Clinical Practice Guidlines

Cauterizing Arteries in Laparoscopic Cholecystectomy Can Be Both Unnecessary and Dangerous

Almost since the inception of laparoscopic cholecystectomy, surgeons have been employing devices that concentrate electrical or vibrational energy to heat and thereby cauterize arteries. However, for more than 7 years, Brij Agarwal, MD, MBBS, MS, and colleagues have been avoiding the use of these energy devices. Dr. Agarwal is a senior surgeon at Sir Ganga Ram Hospital in New Delhi, one of India's leading hospitals.

Dr. Agarwal presented a study testing his reasoning here at the Society of American Gastrointestinal and Endoscopic Surgeons 2008 Annual Scientific Session and Postgraduate Course. The study group consisted of 74 patients randomly selected from Sir Ganja Ram Hospital's laparoscopic cholecystectomy candidates. Energy devices were not used during surgery on these patients. Another 79 patients were randomly assigned to a control group and did have energy used for cauterization during their procedures. All candidates were operated on by fully qualified laparoscopic surgeons, and there were no elimination criteria.

"If we are cutting in the right area in the right plane, God has given us areas where there is no bleeding," Dr. Agarwal told Medscape General Surgery. "This is taught to basic medical students." He pointed out that, especially around diseased organs, there are often easily identifiable areas where there is an absence of veins. All one has to do is clamp the artery supplying that area, and there will be no bleeding as the tissue is cut. It then follows that if there is no bleeding, there is no need for cauterization, and no need for energy devices to heat and possibly damage the surrounding areas such as the intestine or the bile duct.
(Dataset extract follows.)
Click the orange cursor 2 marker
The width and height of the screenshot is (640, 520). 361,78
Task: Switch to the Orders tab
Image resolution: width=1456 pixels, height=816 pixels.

Both the study and control groups had similar demographic and disease profiles. For instance, 16 patients in the control group had a mucocele condition compared with 14 in the study group. Fourteen patients in the control group had an empyemata gallbladder, whereas 12 in the study group did.

The laparoscopic surgeons encountered no additional technical difficulty with the study group and found that they required no additional instruments to complete the surgery. All patients in the study group went home between 4 and 6 hours after surgery. None of the patients in the study group had any complications compared with patients in the control group. Of the patients in the control group, 11 had biliary leaks vs 2 in the study group. Seven of the patients who were subjected to energy devices required rehospitalization vs none in the study group. Finally, two patients in the control group died from sepsis, whereas all members of the study group survived. The damage caused by cauterization is slow in developing and can manifest 3 or 4 days after surgery.

Paul Curcillo, MD, FACS, vice chair, Department of Surgery, Drexel University, Philadelphia, Pennsylvania, told Medscape General Surgery that "eliminating the use of energy from laparoscopic surgery would eliminate many of the concerns we have — you'd eliminate arcing, you'd eliminate spread, you'd eliminate damage to surrounding structures." Dr. Curcillo said he is in the process of slowly eliminating energy from his own surgical practice, and "hopefully [will] get to [Dr. Agarwal's] point some day."

Dr. Agarwal and Dr. Curcillo have disclosed no relevant financial relationships.

Society of American Gastrointestinal and Endoscopic Surgeons 2008 Annual Scientific Session and Postgraduate Course: Abstract P141. Presented April 9–12, 2008.